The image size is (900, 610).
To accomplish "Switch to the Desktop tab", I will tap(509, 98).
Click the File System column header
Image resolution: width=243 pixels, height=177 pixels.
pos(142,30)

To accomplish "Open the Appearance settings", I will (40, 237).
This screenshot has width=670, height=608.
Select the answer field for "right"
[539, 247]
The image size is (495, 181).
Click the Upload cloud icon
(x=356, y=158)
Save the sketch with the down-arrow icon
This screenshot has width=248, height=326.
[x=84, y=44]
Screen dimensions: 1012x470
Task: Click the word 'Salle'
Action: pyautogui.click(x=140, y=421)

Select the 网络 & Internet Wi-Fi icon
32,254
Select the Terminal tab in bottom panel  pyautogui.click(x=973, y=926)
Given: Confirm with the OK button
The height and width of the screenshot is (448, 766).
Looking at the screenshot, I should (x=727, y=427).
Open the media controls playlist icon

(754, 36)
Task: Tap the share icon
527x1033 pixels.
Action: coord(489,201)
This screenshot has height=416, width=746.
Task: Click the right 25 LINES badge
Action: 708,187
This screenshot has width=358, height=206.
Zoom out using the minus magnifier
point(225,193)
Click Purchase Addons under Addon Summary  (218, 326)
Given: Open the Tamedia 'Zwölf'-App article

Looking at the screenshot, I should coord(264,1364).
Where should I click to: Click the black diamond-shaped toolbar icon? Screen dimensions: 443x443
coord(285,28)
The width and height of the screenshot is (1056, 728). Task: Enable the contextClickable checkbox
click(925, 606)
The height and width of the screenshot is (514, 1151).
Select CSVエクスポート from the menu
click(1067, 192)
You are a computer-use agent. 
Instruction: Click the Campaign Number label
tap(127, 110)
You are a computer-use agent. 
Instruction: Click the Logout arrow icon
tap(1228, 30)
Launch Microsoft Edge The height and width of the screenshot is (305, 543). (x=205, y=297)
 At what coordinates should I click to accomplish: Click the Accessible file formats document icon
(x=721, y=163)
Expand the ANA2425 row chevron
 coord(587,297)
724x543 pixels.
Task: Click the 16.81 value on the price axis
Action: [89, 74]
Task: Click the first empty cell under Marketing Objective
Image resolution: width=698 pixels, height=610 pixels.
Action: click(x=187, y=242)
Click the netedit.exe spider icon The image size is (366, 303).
++++++++++++++++++++
WHAT YOU HAVE TO DO — Copy out the records between the line containing "This screenshot has width=670, height=608." and the line containing "Click Purchase Addons", inclusive, keeping every character unchanged.

ANSWER —
This screenshot has width=670, height=608.
Select the answer field for "right"
[539, 247]
The image size is (495, 181).
Click the Upload cloud icon
(x=356, y=158)
Save the sketch with the down-arrow icon
This screenshot has width=248, height=326.
[x=84, y=44]
Screen dimensions: 1012x470
Task: Click the word 'Salle'
Action: pyautogui.click(x=140, y=421)

Select the 网络 & Internet Wi-Fi icon
32,254
Select the Terminal tab in bottom panel  pyautogui.click(x=973, y=926)
Given: Confirm with the OK button
The height and width of the screenshot is (448, 766).
Looking at the screenshot, I should (x=727, y=427).
Open the media controls playlist icon

(754, 36)
Task: Tap the share icon
527x1033 pixels.
Action: coord(489,201)
This screenshot has height=416, width=746.
Task: Click the right 25 LINES badge
Action: 708,187
This screenshot has width=358, height=206.
Zoom out using the minus magnifier
point(225,193)
Click Purchase Addons under Addon Summary  (218, 326)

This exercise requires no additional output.